Banks rush to cash in on European high yield corporates

by Kathryn Tully




With credit analysts predicting that overall levels of investment-grade corporate issuance in Europe will end the year even lower than they had previously expected, banks are turning their attention to the more lucrative and active European high-yield market.

Deutsche Bank and CSFB have between them cleaned up almost 40% of market share for European and international high-yield deals this year to date, according to Dealogic, but other banks are trying to take a bigger slice of the pie.

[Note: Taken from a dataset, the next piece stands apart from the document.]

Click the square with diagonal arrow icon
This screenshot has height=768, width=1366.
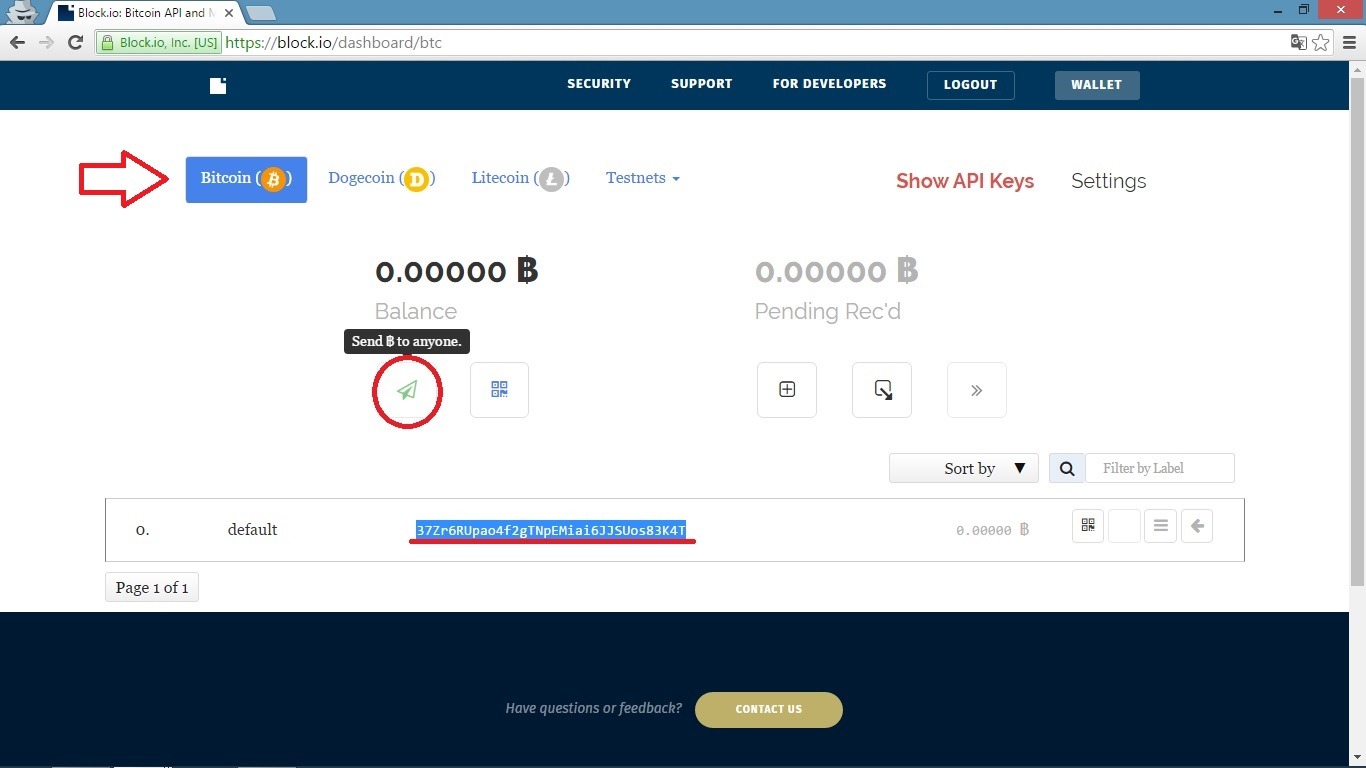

SG announced in mid-September that it was going to build out a European high-yield business over the next few months, focusing in particular on the media, telecom and leveraged market. It will be hiring a new team of high-yield capital markets, sales, trading and research staff, to complement the high-yield team the bank already has in New York.

At the end of September, BNP Paribas announced the appointment of Youssef Khlat as head of the high-yield capital market business in Europe and Michael Johnson as co-head of leveraged finance in the UK, what the bank described as part of a targeted expansion of these business areas. Bank of America is also expanding in Europe — it has hired three new bankers into its new leveraged finance business on the back of recent high-yield deal flow.

September has brought a healthy clutch of new euro-denominated high-yield deals from a range of different companies. Investors are also keen to buy up new European high-yield offerings at a time when investment-grade corporates are providing such slim pickings and there has been significant demand for all the recent issues.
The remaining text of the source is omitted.